Economic researcher explores conceptual, practical issues in forced migration research

Birzeit University’s Ibrahim Abu Lughod Institute of International Studies organized an online lecture on forced migration and Syrian refugees featuring Rabie Nasr, an economic researcher at the Syrian Center for Policy Research (SCPR), on September 26, 2020.

The lecture targeted master’s students enrolled in the course “Introduction to Asylum and International Migration Studies.”

Nasr started his presentation by introducing a conceptual framework on refugees and displaced Syrians, discussing the Syrian conflict, its causes, and its political, economic and social contexts. He then built his argumentation on three key levels: methodology, practice and policy.

On the methodological level, Nasr pointed out that conducting research in an environment of conflict poses numerous challenges. Researchers must overcome fear, meet the conditions and follow the policies of external funders, and tackle the dominance of the western notions and thought regarding research as well as the marginalization of refugees. Nasr also stressed that it is crucial to avoid passing on false or biased information by assembling a strong research team, distributing tasks among the team members, and diversifying the groups that are researched.

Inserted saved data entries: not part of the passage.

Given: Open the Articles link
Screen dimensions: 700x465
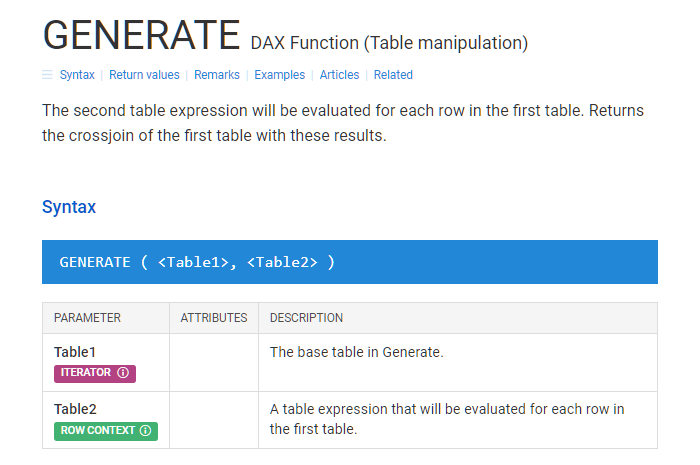Looking at the screenshot, I should click(339, 75).
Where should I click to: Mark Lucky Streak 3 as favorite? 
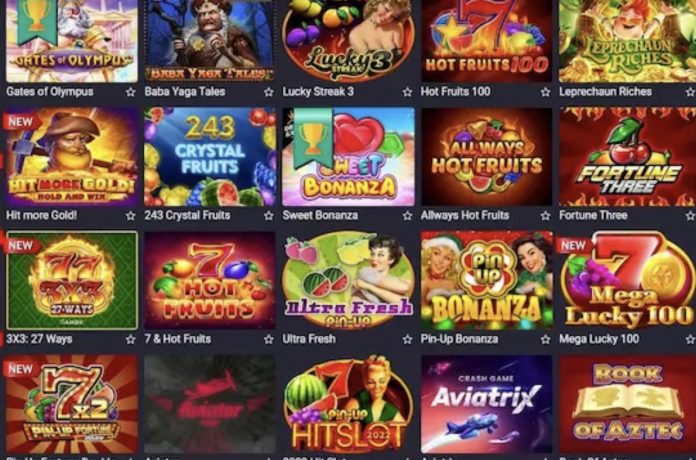(x=407, y=92)
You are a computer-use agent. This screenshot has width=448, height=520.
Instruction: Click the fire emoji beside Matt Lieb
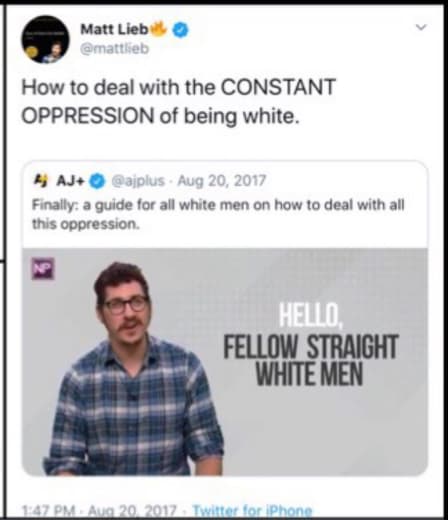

On the practical level, Nasr reviewed the studies conducted by SCPR on Syria that include quantitative, qualitative, academic and policy research. Relying on the collected data and the results they obtained, he tracked the Syrian refugees in Syria and the diaspora, including Lebanon, and presented demographic data and statistics in addition to examples that show how diaspora communities face violations of their right to live and be safe.

Nasr then focused on the need to define suitable policies that reframe the issue of refugees beyond the idea that they are a security problem, considering them active community members. He highlighted the contexts of financing refugees with developmental goals in mind.

The session ended with a discussion and questions from the audience, including the master’s students enrolled in the “Introduction to Asylum and International Migration Studies” course.